Nos detenemos a contemplar lo que ocurre muy lejos para evitar sentir que algo nos incumbe muy cerca de nosotros. Cuando algo ocurre a nuestro alrededor nos ponemos los cascos y seguimos leyendo algo que sabemos que no es cierto, que sabemos que alguien conduce y que no va a molestarnos; que podemos controlar simplemente dejando de leer; girando la cara o fingir que no vimos. Si hay alguien que nos necesita de camino a cualquier parte, no nos incumbe.

Por eso evitamos saludar, para evitar que nos importe, para evitar sentirnos responsables. Creemos que siempre hay alguien que lo debe ser por nosotros, así todos eludimos lo que es de todos, y nadie hace lo que debe hacerse, que es responsabilizarse.

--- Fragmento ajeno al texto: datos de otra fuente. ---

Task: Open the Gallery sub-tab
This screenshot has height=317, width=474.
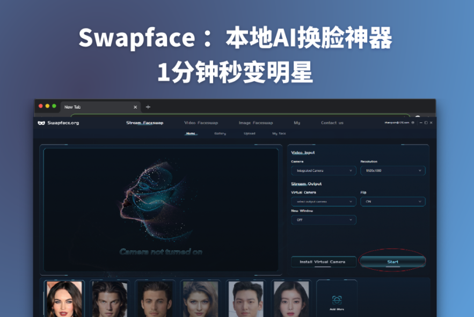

Yo soy el primer culpable, a pesar de que esté convencido de que en los ascensores nacieron grandes amistades.

1 reacciones:

  1. Con esta reflexión queda muy clara tu procedencia no urbana. Almenos no de una gran ciudad. Imagínate ahora que es lo que siente alguien como yo, urbanita hasta la medula, quando sale de la ciudad y se encuentra en un precioso pueblecito como el que citas en este artículo. Seria uno capaz de acostumbrarse a tanto idílio? Yo creo que si! la ciudad, cuando la vives desde tu niñez hasta la adolescencia pierde todo su sentido,( como cuando repites tu nombre cien veces y después te preguntas quién eres... ) para mi, mi barrio, es lo que para ti esta fabulosa aldea aunque a veces heche de menos poder vivir o soñar con poder vivir en un lugar así.

    Anónimo

    19:41


Si os dan papel pautado, escribid por el otro lado.